▸ **Exercise task A**:
In the records, write out the stretch from the line containing "You are a computer-use" through the end of the records, and leave out the pictures.

The Packers discovered the wisdom of Gibbs' assessment when Aaron Rodgers was lost for a seven-game stretch that nearly sabotaged Green Bay's 2013 season. With that scenario in mind, let's examine which teams might be left in a similar bind this year.

Below is our ranking of the NFL's primary backup quarterbacks from 1 to 32. The guiding principle is which quarterback we would choose as premium insurance for the 2014 season alone.

Reliable veterans and future starters

1. Michael Vick, New York Jets
2. Blake Bortles, Jacksonville Jaguars
3. Mike Glennon, Tampa Bay Buccaneers
4. Teddy Bridgewater, Minnesota Vikings
5. Kirk Cousins, Washington Redskins
6. Mark Sanchez, Philadelphia Eagles
7. Shaun Hill, St. Louis Rams
8. Ryan Mallett, New England Patriots
9. Tarvaris Jackson, Seattle Seahawks
10. Brian Hoyer, Cleveland Browns
11. Derek Carr, Oakland Raiders
12. Matt Moore, Miami Dolphins
13. Brock Osweiler, Denver Broncos
14. Ryan Griffin, New Orleans Saints
15. Chase Daniel, Kansas City Chiefs
16. Jason Campbell, Cincinnati Bengals
17. Drew Stanton, Arizona Cardinals
18. Matt Hasselbeck, Indianapolis Colts

If Vick and Geno Smith had opened training camp on equal footing, there's a good chance the veteran would be under center in Week 1. ... Bortles made more NFL throws in the preseason opener than the rest of the early-round rookies combined. ... Glennon's struggles down the stretch obscured his Offensive Rookie of the Month award for November. He became the first rookie in NFL history to throw at least one touchdown pass in his first eight games. ... Bridgewater's long-term prospects are bright even if he was overwhelmed against the Raiders in his preseason debut.

▸ **Record set**:
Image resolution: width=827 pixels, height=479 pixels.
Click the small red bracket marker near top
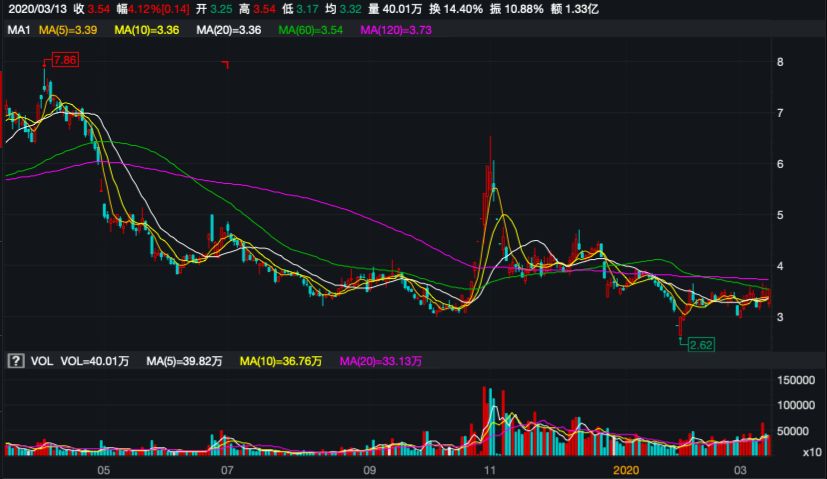pos(226,65)
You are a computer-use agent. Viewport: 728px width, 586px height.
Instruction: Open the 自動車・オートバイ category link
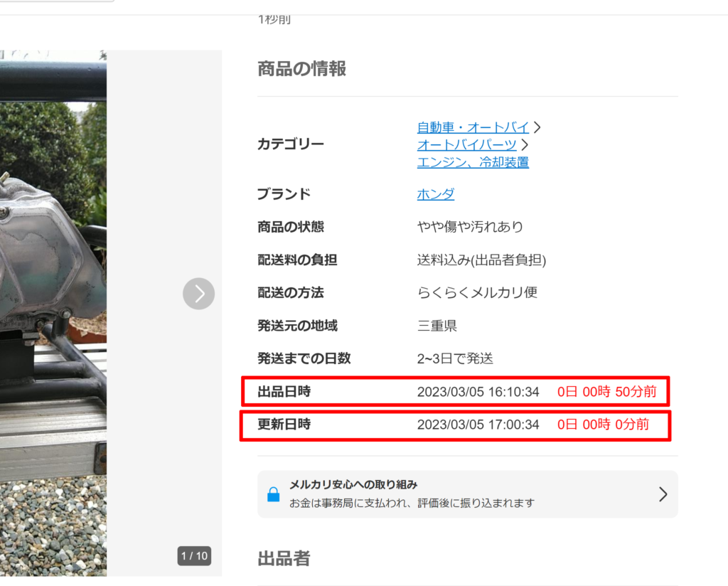click(x=473, y=128)
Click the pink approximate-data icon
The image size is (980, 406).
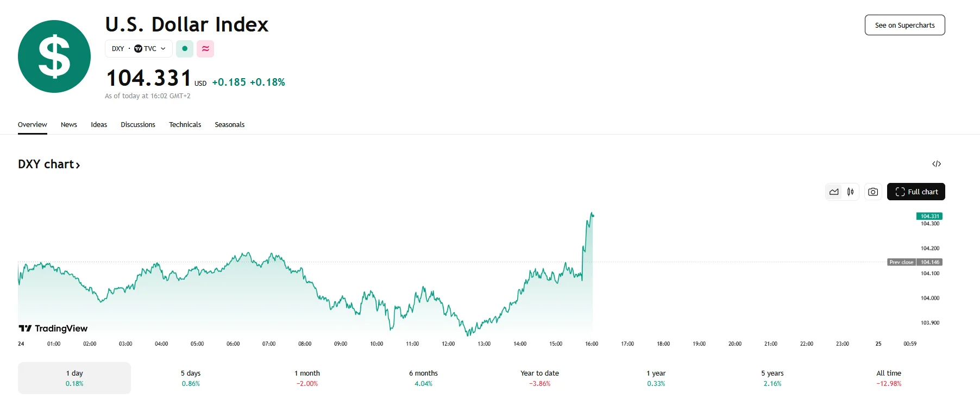coord(205,49)
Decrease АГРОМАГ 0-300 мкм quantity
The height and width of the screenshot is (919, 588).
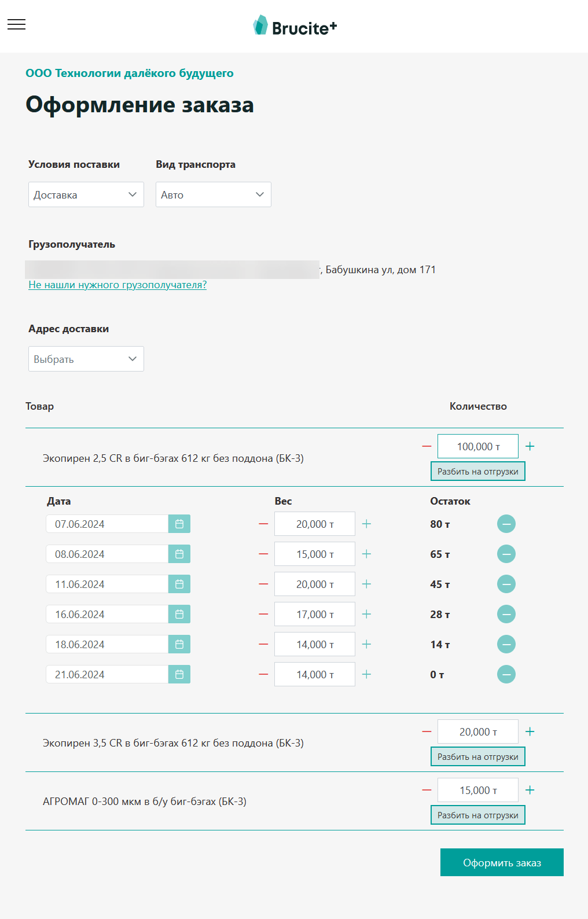pos(427,791)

▸ **Exercise task B**:
According to the backup quarterback ranking, which quarterback won the Offensive Rookie of the Month award for November?

▸ **Exercise solution A**:
You are a computer-use agent. Viewport: 728px width, 586px height.
Instruction: Open the 自動車・オートバイ category link
click(x=473, y=128)
Click the pink approximate-data icon
The image size is (980, 406).
coord(205,49)
Decrease АГРОМАГ 0-300 мкм quantity
The height and width of the screenshot is (919, 588).
pos(427,791)

▸ **Exercise solution B**:
Mike Glennon won it.